### [Data shown]

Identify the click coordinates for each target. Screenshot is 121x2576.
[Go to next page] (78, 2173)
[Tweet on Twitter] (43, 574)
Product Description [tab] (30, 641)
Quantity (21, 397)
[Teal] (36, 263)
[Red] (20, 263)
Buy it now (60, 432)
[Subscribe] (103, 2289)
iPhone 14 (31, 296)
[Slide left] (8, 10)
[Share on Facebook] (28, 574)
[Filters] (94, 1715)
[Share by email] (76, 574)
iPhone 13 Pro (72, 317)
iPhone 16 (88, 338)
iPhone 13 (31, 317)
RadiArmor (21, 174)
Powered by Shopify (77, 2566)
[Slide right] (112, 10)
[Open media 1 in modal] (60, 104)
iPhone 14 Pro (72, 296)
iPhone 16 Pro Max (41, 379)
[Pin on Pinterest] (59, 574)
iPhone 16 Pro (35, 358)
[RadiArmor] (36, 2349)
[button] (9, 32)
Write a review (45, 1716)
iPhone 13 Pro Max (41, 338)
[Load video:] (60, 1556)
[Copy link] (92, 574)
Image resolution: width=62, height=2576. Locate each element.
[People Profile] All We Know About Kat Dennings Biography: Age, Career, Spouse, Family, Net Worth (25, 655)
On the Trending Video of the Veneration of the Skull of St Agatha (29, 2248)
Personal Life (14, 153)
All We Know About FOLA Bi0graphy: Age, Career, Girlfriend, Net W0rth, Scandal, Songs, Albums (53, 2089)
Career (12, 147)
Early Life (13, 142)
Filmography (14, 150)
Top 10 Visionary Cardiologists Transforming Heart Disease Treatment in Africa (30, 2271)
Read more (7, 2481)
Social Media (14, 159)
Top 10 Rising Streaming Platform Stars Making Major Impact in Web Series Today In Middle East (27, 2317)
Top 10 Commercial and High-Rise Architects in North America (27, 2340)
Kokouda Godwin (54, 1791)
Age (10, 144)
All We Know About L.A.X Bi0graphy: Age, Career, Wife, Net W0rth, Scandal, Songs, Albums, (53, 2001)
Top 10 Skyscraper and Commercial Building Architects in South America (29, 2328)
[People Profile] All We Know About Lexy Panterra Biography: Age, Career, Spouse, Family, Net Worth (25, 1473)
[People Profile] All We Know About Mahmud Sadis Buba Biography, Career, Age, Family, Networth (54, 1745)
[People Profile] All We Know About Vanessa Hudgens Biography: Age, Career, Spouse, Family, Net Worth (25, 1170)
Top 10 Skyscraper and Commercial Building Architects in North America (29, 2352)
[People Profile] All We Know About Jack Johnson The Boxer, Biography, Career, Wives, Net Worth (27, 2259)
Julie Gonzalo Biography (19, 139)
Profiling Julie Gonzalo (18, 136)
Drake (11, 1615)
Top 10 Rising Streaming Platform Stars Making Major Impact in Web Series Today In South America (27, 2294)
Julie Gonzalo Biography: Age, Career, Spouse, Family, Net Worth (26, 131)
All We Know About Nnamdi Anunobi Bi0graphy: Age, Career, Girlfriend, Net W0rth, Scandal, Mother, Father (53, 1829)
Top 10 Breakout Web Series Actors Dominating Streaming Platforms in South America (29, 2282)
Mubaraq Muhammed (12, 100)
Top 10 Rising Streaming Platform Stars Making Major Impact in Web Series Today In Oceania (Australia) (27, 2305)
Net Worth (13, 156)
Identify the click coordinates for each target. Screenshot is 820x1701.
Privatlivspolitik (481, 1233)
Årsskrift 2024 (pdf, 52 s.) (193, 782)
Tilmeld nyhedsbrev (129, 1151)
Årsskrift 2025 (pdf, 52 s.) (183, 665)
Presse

### [Exercise prompt]
Word for word, restate the lines above from the line containing "Write a review (45, 1716)" through the line containing "Personal Life (14, 153)", with both included and nothing else.

### [Response for this exercise]
Write a review (45, 1716)
iPhone 13 Pro Max (41, 338)
[Load video:] (60, 1556)
[Copy link] (92, 574)
Image resolution: width=62, height=2576. Locate each element.
[People Profile] All We Know About Kat Dennings Biography: Age, Career, Spouse, Family, Net Worth (25, 655)
On the Trending Video of the Veneration of the Skull of St Agatha (29, 2248)
Personal Life (14, 153)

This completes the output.